生まれたことさえ無かったことにされた子供もいる。
墓に名を刻まれることすらないのだ。
大人達は、子供ができるとその母親を堕胎させるために、金玉川に入らせた。
生まれた小さな子供も、殺して金玉川に流すこともあった。
不遇な時代というものが、今は穏やかなこの土地にもある。
その存在を無かったことにされた子供達の魂は、金玉川に止まることが多かった。
同じ年代の生きている子供を見ると、一緒に遊ぼうと思って川の中に引きずり込む霊として、ずっとここにいる。
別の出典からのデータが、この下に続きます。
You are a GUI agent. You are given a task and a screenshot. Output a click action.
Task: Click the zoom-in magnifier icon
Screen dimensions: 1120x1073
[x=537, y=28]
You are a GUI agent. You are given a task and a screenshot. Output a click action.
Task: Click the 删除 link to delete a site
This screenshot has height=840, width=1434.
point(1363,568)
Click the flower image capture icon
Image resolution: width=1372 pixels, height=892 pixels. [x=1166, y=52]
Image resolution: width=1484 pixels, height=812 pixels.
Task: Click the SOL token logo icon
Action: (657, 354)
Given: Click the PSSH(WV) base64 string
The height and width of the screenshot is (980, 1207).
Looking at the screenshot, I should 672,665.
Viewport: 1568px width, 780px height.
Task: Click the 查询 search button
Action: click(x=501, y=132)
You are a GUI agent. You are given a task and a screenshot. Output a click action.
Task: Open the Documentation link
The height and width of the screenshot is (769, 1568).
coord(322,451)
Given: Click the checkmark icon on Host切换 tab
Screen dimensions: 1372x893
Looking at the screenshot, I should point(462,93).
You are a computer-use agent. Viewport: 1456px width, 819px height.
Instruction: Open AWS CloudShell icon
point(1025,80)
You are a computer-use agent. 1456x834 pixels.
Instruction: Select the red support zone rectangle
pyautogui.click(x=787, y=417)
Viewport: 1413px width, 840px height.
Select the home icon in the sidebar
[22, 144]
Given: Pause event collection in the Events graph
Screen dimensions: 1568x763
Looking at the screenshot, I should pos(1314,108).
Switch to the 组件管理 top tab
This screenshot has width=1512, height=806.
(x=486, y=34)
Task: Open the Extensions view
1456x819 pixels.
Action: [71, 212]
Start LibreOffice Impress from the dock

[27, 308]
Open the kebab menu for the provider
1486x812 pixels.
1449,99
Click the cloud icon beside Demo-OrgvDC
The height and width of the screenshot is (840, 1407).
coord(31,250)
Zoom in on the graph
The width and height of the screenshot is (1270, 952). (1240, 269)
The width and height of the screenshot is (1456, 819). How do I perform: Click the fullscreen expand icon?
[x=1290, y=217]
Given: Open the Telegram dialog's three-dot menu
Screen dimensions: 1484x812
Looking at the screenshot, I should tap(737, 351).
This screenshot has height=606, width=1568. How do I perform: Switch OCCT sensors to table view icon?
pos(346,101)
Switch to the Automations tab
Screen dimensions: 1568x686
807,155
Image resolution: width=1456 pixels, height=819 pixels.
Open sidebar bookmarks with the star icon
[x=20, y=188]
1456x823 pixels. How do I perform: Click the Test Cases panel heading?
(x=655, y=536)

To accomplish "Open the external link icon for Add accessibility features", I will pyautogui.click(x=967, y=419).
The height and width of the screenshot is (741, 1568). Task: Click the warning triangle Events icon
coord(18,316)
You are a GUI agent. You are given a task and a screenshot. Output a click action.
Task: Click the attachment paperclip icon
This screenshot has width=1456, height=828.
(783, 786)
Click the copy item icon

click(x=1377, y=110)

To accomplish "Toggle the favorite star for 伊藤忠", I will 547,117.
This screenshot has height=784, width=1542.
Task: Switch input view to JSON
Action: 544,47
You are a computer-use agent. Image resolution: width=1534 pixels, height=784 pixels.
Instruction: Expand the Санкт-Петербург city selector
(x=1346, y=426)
そんな、なんとも悲しい子供の霊を、魂を、どうか心安らかにあるようにと、願って側にいるのだ。
このくたびれたオッサンは。
「おらは、あの子たちが、透明な体のままでおるように見守っとるんな。あの子たちの魂が黒く染まらんようにな」
オッサンの言っていることは、生きている人間にはよく分からない。
しかし、このオッサンは純粋で優しい慈しみの心で、この金玉川にいるのだと岩村は思う。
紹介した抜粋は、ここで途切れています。